На кровати, поджав под себя ноги, Бениславская, кутаясь в накинутую на плечи шаль, восторженно слушала откровения своего кумира.
— Мне сейчас очень грустно, — говорил Есенин, поглядывая в окно. — История переживает тяжелую эпоху умерщвления личности, ведь строящийся социализм совершенно не тот, Галя, о котором я мечтал и ждал. Совершенно без славы и мечтаний… в крови! Ты понимаешь меня?
Галя кивнула.
— Только, Сережа…
А Есенин продолжал:
— Тесно в нем живущему сейчас… тесно будет и грядущим поколениям! Ну ладно, хватит, а то… — он допил чай и, перевернув стакан вверх дном, поставил на блюдечко, — весь самовар выдул. Катька, скоро ты? — крикнул он в сторону чуланчика, где ему поставили топчан. — Ты что-то сказать, Галя, хотела?
— Да! Прошу тебя. Сережа, — то, что ты мне сейчас говорил, — заторопилась она, — все правда. Правда! Но не говори это у Блюмкина! — Она соскочила с кровати, подошла к Есенину и, преданно глядя на него своими зелеными глазами, положила ему руки на плечо. — Неужели не чувствуешь, что вокруг и над тобой тучи сгущаются? И умоляю, не пей много, а то контроль над собой потеряешь. Дай слово, Сережа!
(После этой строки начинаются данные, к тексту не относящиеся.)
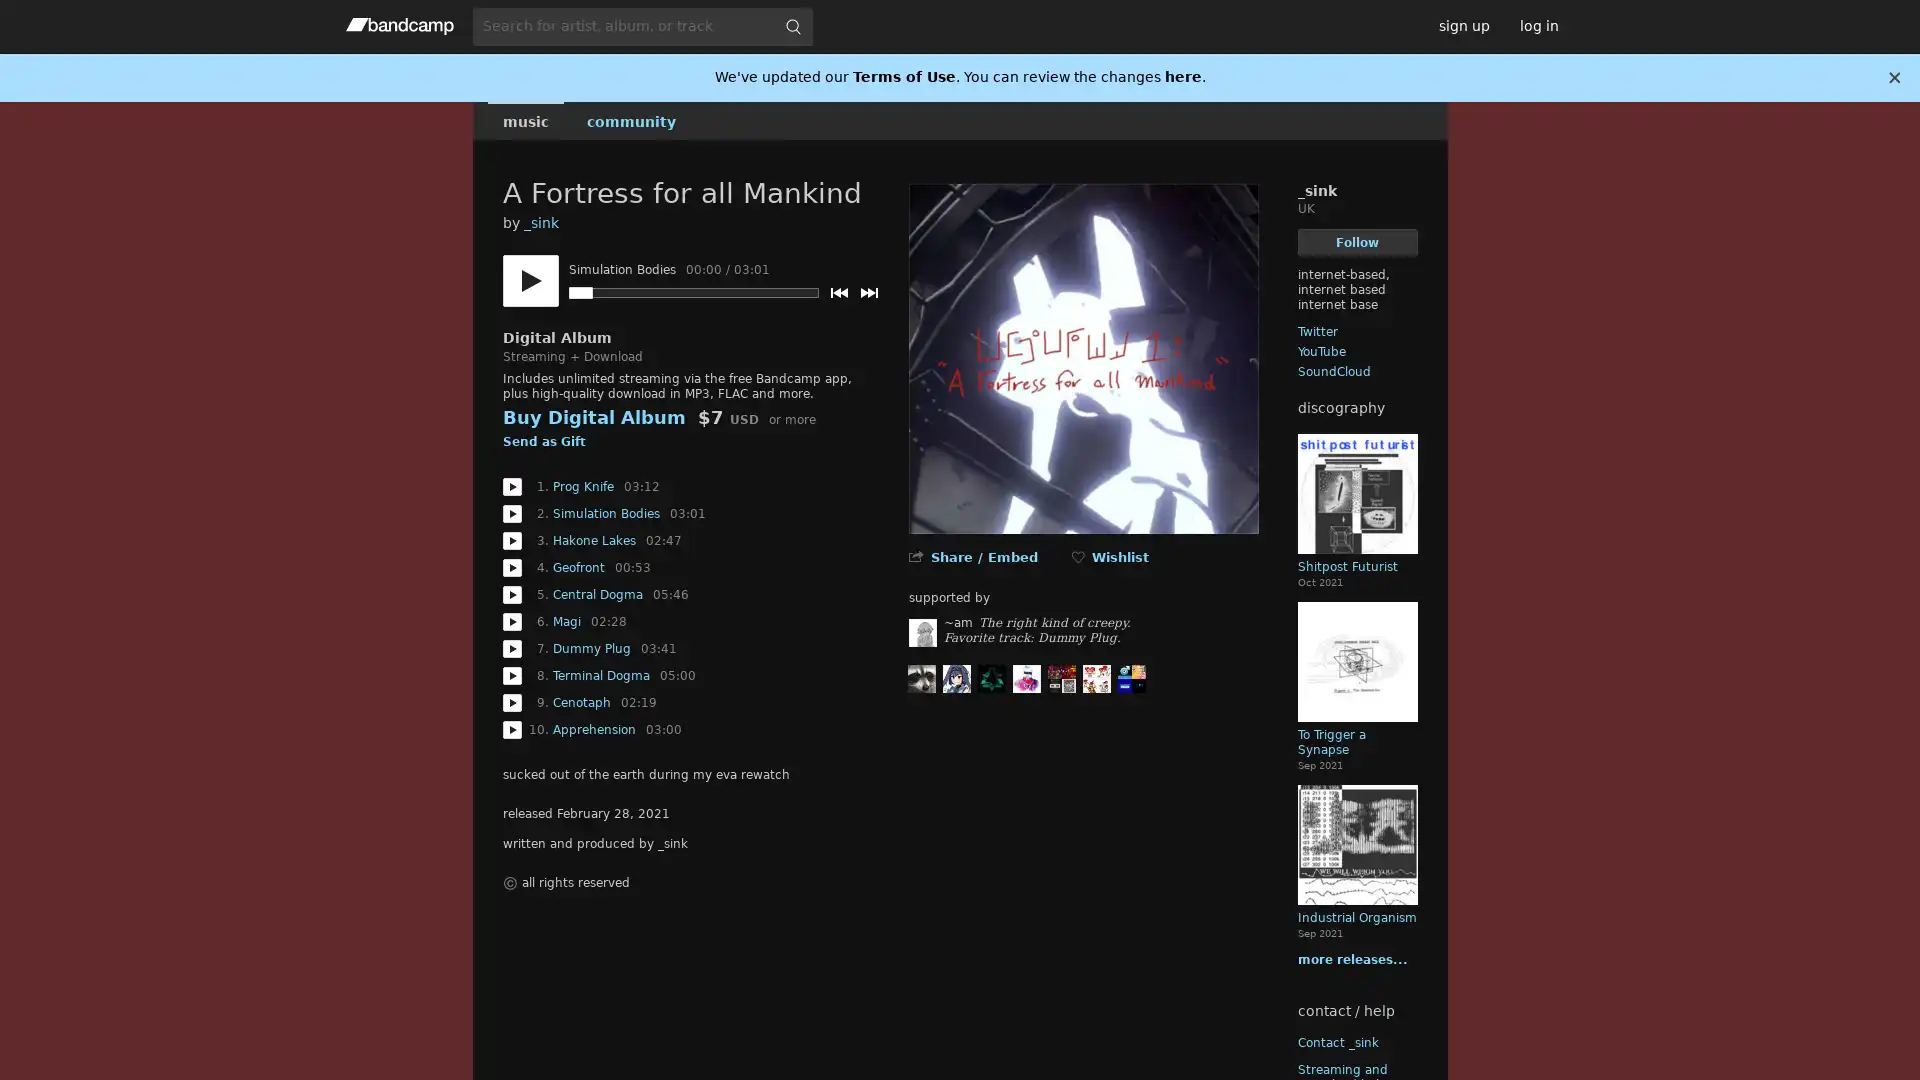 This screenshot has height=1080, width=1920. What do you see at coordinates (983, 557) in the screenshot?
I see `Share / Embed` at bounding box center [983, 557].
— Обещаю! — обнял он Галю.
Она с готовностью потянулась к нему влажными губами, но Есенин, прижав ее к себе, поцеловал в щеку. Скрипнула дверь чуланчика. Есенин отстранился от Гали и смущенно закашлял.
— А я ничего не видела! — сказала вошедшая Катя, хитро прищурившись. — Как вам мой наряд? — добавила она, вертясь перед зеркалом. — Как шляпка?
— Как корове седло, — осадил ее Есенин. — Сними и не фасонь! Ну, поехали, а то неудобно, люди ждут…
Гостиница «Савой» встретила приехавших своей былой роскошью. Катя восторженно оглядывала парадную лестницу, горящие канделябры, гладила мраморные перила, придирчиво поглядывала на себя, проходя мимо многочисленных зеркал. Есенин, видя ее восторг, хмурился. Он любил свою сестру. Кровное чувство у Есенина было очень сильно, он знал, что они с Катькой во многом похожи друг на друга, как близнецы, которые воспринимают мир и чувствуют почти одинаково… Но он четко осознавал свои недостатки и страшно боялся, как бы она не наделала ошибок, которые легко прощаются мужчинам и не прощаются женщине. «Ей уже двадцать лет, а она никак не может понять, что деньги я зарабатываю потом и кровью. А у нее женихи на уме да наряды. Учится небрежно, кое-как. На Приблудного хвост подняла. Вертихвостка! Нашла сокровище! По мне, Наседкин надежнее. И любит, видно, без памяти дурищу», — размышлял Есенин, широко шагая по коридорам, поглядывая на таблички на дверях номеров.